In this study, we found that the offending vessel, including a vein, was an important classifier that was able to predict patient outcomes at 6, 9, and more than 12 months after surgery. Wang et al. reported that a vein can play an important role and can be the offending vessel in MVD for HFS, even though HFS caused by a venous offender is rare [21]. Furthermore, other previous studies demonstrated that venous compression may correlate with worse prognosis, even with thorough decompression in HFS [15, 20]. Therefore, we propose that careful exploration for offending vessels is needed to avoid surgical failure.

With regard to intraoperative indentation on the facial nerve, most previous studies have reported that severe indentation on the root exit zone is closely associated with postoperative improvement [2, 4, 8, 10, 13]. In our study, patients with indentation on the nerve showed a better outcome at 6, 9, and more than 12 months after surgery.

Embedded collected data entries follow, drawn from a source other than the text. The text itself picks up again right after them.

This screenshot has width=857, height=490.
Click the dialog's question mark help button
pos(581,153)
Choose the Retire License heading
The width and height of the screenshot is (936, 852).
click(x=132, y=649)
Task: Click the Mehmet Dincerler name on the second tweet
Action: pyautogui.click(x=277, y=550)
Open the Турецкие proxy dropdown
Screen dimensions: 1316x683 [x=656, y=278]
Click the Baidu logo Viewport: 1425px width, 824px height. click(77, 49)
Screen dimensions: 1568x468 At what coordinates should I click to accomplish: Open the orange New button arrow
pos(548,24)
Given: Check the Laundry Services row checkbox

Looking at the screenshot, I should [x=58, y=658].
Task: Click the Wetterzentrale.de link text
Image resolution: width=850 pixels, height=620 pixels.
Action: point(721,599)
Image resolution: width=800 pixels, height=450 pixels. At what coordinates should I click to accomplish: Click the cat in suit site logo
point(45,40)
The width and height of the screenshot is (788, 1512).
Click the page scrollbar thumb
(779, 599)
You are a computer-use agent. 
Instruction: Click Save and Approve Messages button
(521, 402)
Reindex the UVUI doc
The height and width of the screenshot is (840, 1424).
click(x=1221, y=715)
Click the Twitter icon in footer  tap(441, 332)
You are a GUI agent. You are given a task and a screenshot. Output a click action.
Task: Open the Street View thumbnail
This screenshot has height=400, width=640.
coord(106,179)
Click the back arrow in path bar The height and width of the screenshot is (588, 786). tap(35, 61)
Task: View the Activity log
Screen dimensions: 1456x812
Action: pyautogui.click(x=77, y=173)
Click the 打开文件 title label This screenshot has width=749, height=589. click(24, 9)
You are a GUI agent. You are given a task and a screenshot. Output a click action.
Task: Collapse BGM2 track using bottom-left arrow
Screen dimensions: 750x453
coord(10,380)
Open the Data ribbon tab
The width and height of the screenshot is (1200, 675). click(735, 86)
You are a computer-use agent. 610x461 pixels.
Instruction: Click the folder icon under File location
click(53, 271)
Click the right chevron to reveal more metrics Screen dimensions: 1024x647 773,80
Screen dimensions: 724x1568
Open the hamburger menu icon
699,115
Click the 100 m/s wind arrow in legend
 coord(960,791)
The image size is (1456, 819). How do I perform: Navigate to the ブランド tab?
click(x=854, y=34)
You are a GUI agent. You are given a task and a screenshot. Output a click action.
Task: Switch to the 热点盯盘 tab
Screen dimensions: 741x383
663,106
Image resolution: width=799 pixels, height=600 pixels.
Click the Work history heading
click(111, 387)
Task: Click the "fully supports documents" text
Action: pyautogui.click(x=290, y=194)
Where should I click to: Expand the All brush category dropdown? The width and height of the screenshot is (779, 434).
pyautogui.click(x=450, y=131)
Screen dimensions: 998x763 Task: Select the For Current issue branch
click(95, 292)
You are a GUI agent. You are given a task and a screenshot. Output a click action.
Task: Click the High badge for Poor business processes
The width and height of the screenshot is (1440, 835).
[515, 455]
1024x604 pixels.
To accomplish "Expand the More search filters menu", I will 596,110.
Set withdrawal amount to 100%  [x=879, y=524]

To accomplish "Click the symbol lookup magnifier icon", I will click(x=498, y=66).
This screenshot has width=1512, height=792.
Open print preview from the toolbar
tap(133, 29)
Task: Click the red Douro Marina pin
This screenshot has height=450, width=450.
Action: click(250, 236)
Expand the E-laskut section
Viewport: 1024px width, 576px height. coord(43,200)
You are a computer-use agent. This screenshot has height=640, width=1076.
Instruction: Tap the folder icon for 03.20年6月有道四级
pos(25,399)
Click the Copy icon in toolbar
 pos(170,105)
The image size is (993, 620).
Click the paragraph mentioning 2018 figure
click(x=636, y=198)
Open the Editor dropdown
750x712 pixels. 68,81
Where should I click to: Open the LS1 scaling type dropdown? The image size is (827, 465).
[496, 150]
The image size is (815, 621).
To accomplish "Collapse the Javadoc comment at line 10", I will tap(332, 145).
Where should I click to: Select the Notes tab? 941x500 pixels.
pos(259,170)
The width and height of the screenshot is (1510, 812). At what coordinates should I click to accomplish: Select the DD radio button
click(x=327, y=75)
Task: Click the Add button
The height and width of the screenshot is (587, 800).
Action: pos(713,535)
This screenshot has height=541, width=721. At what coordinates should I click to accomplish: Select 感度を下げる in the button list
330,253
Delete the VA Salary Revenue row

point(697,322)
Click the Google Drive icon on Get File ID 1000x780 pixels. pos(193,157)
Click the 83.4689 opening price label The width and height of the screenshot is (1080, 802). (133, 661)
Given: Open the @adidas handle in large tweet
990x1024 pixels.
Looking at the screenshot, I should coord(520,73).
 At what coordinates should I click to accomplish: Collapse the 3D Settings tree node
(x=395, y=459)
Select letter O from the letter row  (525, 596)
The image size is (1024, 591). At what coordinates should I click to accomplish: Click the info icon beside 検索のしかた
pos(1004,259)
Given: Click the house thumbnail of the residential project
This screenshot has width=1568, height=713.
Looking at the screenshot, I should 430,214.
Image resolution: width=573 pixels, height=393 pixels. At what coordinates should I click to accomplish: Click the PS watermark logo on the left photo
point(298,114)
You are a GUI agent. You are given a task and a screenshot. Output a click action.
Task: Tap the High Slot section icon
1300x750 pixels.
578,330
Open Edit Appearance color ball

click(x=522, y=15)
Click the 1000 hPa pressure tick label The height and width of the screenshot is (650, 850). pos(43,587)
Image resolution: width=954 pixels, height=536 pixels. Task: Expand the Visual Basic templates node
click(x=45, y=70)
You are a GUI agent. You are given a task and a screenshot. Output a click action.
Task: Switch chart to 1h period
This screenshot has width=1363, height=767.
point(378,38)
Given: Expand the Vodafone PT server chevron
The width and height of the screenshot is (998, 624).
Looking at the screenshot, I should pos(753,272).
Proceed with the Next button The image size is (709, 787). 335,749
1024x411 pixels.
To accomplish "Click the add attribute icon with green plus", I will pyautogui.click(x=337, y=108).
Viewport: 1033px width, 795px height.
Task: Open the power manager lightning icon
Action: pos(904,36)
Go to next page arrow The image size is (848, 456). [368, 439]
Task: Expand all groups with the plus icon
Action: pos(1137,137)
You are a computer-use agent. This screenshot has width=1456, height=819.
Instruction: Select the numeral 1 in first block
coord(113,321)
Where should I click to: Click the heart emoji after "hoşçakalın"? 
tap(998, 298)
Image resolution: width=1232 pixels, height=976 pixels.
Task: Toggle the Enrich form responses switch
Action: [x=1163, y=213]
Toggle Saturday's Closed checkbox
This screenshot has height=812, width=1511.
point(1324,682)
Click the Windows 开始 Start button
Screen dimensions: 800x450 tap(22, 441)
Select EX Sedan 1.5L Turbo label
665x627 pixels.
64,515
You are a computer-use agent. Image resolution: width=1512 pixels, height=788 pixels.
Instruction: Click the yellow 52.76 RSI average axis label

The improved results observed for cases of indentation on the nerve might be attributed to the fact that indentation is evidence of definitive compression by an offending vessel. Thus, it is necessary to identify indentation on the facial nerve during the surgery.

Patients who exhibited delayed facial palsy after surgery constantly experienced an excellent outcome at 1, 3, 6, 9, and more than 12 months postoperatively. Previous studies also reported that significantly better results were observed in the patients with delayed facial palsy than in those without delayed facial palsy in terms of the overall disappearance of HFS [7, 8]. Lee et al. proposed that the occurrence of delayed facial palsy is due to manipulations or the gradual development of postoperative edema [7]. Although the causes of delayed facial palsy postoperatively are unknown, 6.5–14.5% of the patients who underwent MVD experienced it, and most patients showed complete recovery [7, 12]. Therefore, it is important to inform patients of the possibility of delayed facial palsy after surgery and to enhance psychological stability by reassuring patients that it can completely resolve and become a beneficial prognostic factor for postoperative spasm patterns.

As mentioned earlier, the postoperative course of MVD for HFS is extremely diverse before 6 months, and a vein as an offending vessel, indentation on the facial nerve intraoperatively, and postoperative delayed facial palsy were the prognostic factors to predict initial postoperative outcomes over 6 months after surgery. We believe that these results will help to make decisions when evaluating and reassuring patients or considering reoperation. The present study has several limitations. First, this study was inherently biased due to its retrospective nature. Second, the indicator for evaluating the postoperative outcomes was based on the subjective description of individual patients. Third, the postoperative follow-up period varied.

Conclusions

In this study, short-term and long-term outcomes after MVD in HFS patients were different. However, the outcomes at 6 and 9 months showed similarities with those at more than 12 months after surgery. In addition, we found that the vein not being the intraoperatively detected offending vessel, intraoperative indentation on the facial nerve, and postoperative delayed facial palsy were stronger favorable prognostic factors for more than 6 months postoperatively. Thus, if these criteria are met, initial good outcomes can be predicted after 6 months of surgery.